Chris Cillizza writes about Donald Trump’s disregard for the law in a CNN article about the president and Rex Tillerson. Rule of law in this country disappeared when we started torturing people, defended the practice, and even bragged about it. Someday someone who understands social psychology better than I do will explain how false flag attacks, fake wars, fear, and numerous other currents dispose of law as a source of both institutional and personal restraints. President Trump is not unusual because he cares so little for the law. Diminished law made him a powerful person.
Let me add, I don’t mean our twenty-first century wars have themselves been fake. I mean the premises for these wars are false. When you gin up reasons for war disconnected from the truth, you base your actions on lies too big to grasp. We saw that phenomenon during the Vietnam war in the 1960s; we see it again now. Law cannot survive among lies like that.
New York Democratic politician Allard Lowenstein wrote about both Kennedy assassinations in a 1977 essay titled, “Robert F. Kennedy and Power in America.” He wrote these words three years before colleague Dennis Sweeny murdered him in 1980:
Robert Kennedy’s death, like the president’s, was mourned as an extension of the evils of senseless violence . . . a whimsical fate inconveniently interfering with the workings of democracy. What is odd is not that some people thought it was all random, but that so many intelligent people refused to believe that it might be anything else. Nothing can measure more graphically how limited was the general understanding of what is possible in America.
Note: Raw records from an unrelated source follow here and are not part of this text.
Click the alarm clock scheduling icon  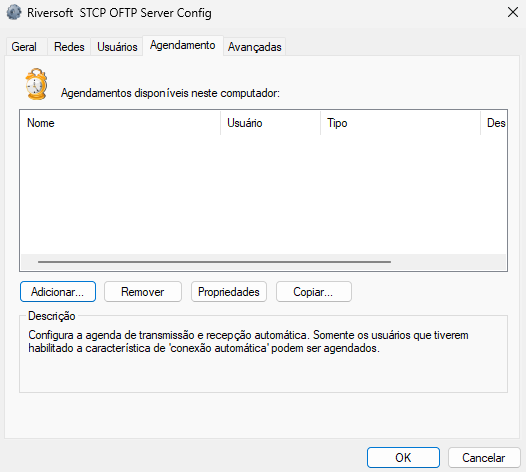36,84
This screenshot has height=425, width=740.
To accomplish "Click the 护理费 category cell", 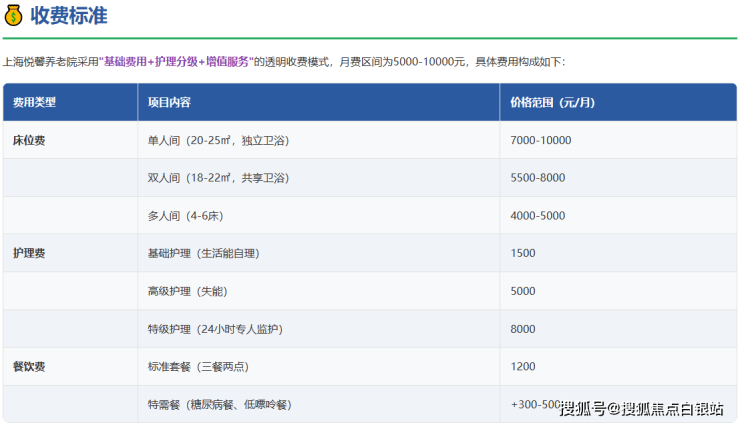I will coord(29,254).
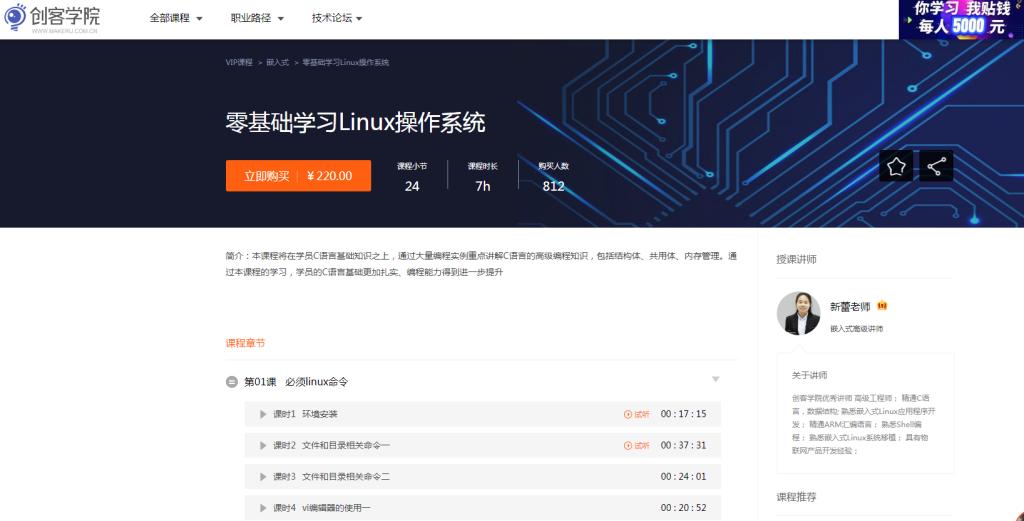Click 立即购买 ¥220.00 button

pyautogui.click(x=298, y=176)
The second half of this passage applies to the way our country responds to the September 11 attacks. If we expand our conception of what is possible, we may grasp how we reached this point in our history. We may see why Donald Trump does not lie outside our current norms.
Among other things, law is a procedural concept, not a human one. Human beings regulate most of their affairs without law. Some of our affairs – for convenience, predictability, security, and justice – we place within a legal framework. When we place administration of cruelty under the law, we do not have law any more, just power.